Pepper Rich

  • March 1, 2019
  • 2 minutes read

We love our black pepper crab and our white-peppery bak kut teh, but there is far more to this pungent pick-me-up than meets the eye.

In home and professional kitchens, on restaurant table tops and at hawker centre stalls all over Singapore, pepper is a given, and it’s provided free. But this wasn’t always the case.

There was a time when pepper was a luxury item only the wealthy could afford. Evidence of its use in Europe goes as far back as 1000BC, with references in Roman and Greek texts. Trouble was, it came all the way from growers in Asia to consumers in Europe. In between lay a chain of ship captains, traders, middlemen and distributors out for world domination, or at least, desiring to make some good money.
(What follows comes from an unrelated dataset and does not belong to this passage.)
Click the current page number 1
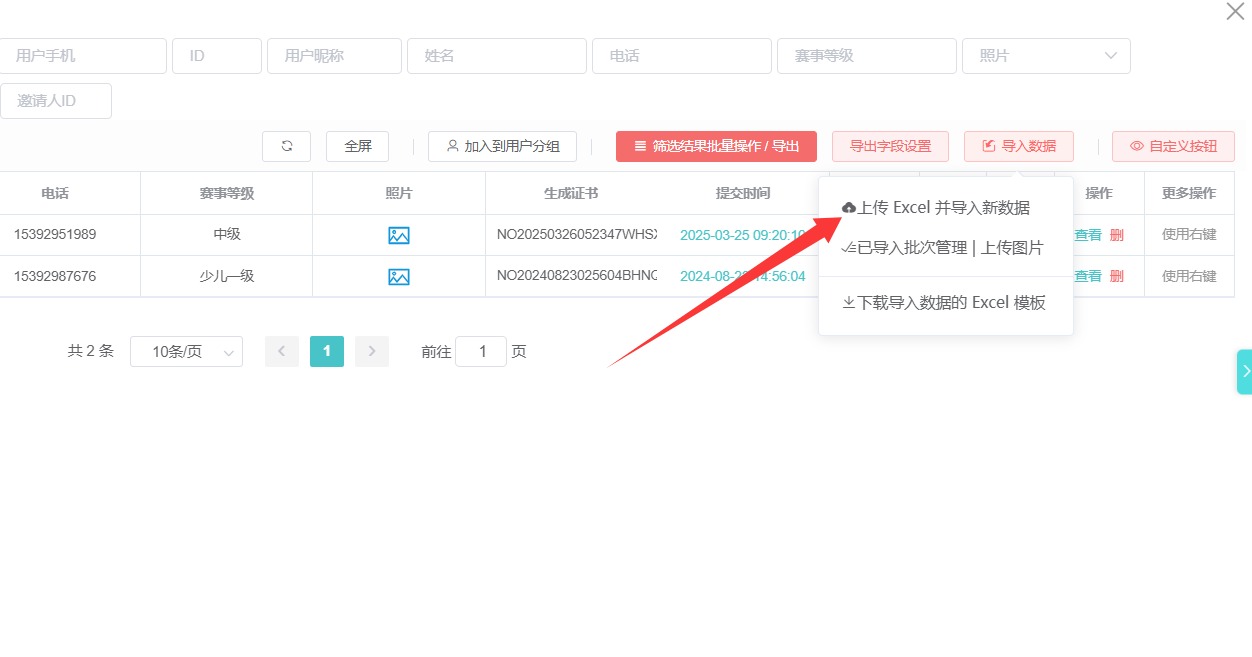The width and height of the screenshot is (1252, 657). pos(327,351)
It helped that the vast distance between the continents meant that a spice like pepper could be elevated to mythical status, with fantastic tales of how dangerous it was to obtain. This included a famous tale of pepper pickers having to put life and limb at risk to get past the dragons that guarded the pepper pits! Who was to know what was true and what was not, but it all helped to increase pepper’s desirability quotient — as well as its price — so much so that, at one time in history, it was prized more highly than gold, used as a currency and could be used to pay rent and taxes, and even offered as dowry.

Over the centuries, different countries took control of the pepper trade, from Middle Eastern, North African and Italian traders to the Portuguese, Dutch and American colonisers who came — or thought they came, in the case of Columbus — to the pepper-growing countries of Asia. Filled with tales of skullduggery, treachery and greed, pepper had the power to make and break sea trade domination, and even entire economies.
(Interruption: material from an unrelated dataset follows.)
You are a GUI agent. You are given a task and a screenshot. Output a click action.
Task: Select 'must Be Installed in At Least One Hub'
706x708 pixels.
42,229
Thankfully for us today, things all but came to a grinding (pun intended) halt by around the 19th century. By then, pepper was being grown in many more countries than could be controlled by colonial powers; supply was up and prices were down.
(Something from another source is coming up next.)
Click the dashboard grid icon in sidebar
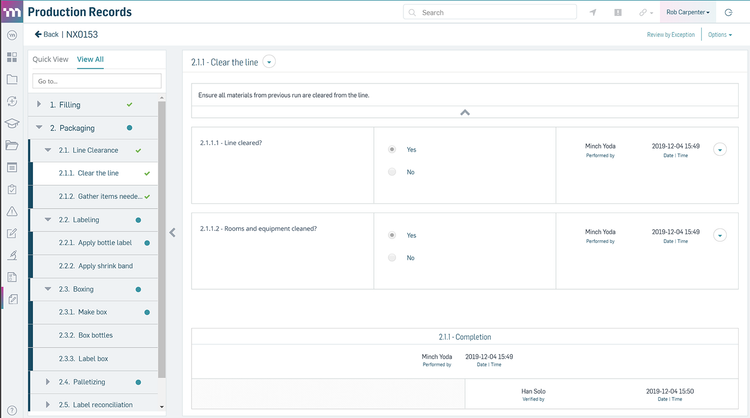This screenshot has height=418, width=750. tap(12, 57)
Still, though, pepper is an important enough commodity that, in 2010, Singapore launched the world’s first global black pepper future contract. Transacted by the Singapore Mercantile Exchange, here is where you can expect to hear terms like ‘Lampung’, ‘Tellicherry’, ‘Malabar’, ‘Muntok’ and ‘Vietnam’, which refer to pepper grown in different regions of Indonesia, India and Vietnam, for instance.

Pepper is still a money-spinner, not because of its high price, but because it is consumed in increasing quantities all over the world. With about 70% of the world’s supply grown in Asia, and the world’s largest consumer being the US, pepper is a perfect trading commodity that brings markets together.

Singapore is also among the world’s largest importers of pepper, not because we’re consuming all these tonnes of the spice, but because, true to our entrepot roots, much of it is exported to other markets. So the next time you carelessly sprinkle your soup with the stuff, or grind it over your steak, remember the dragons guarding the pepper pits, and how far these aromatic seeds have come since those early days.


  • Pepper is the most widely traded spice in the world but it wasn’t alone in driving international sea trade centuries ago. Cinnamon, cloves and nutmeg were also hot commodities.
  • The Dutch phrase “peperduur”, which means “pepper expensive”, harks back to the spice’s glory days, and today refers to something that is very expensive.
  • Main types of pepper: Black pepper, white pepper, green pepper, Szechuan pepper
  • In the earlier uses, pepper was used for making perfume, embalming the dead, preserving meat and used as a traditional medicine.
  • Today, it is still used for some of these purposes, but is mostly used to flavour food.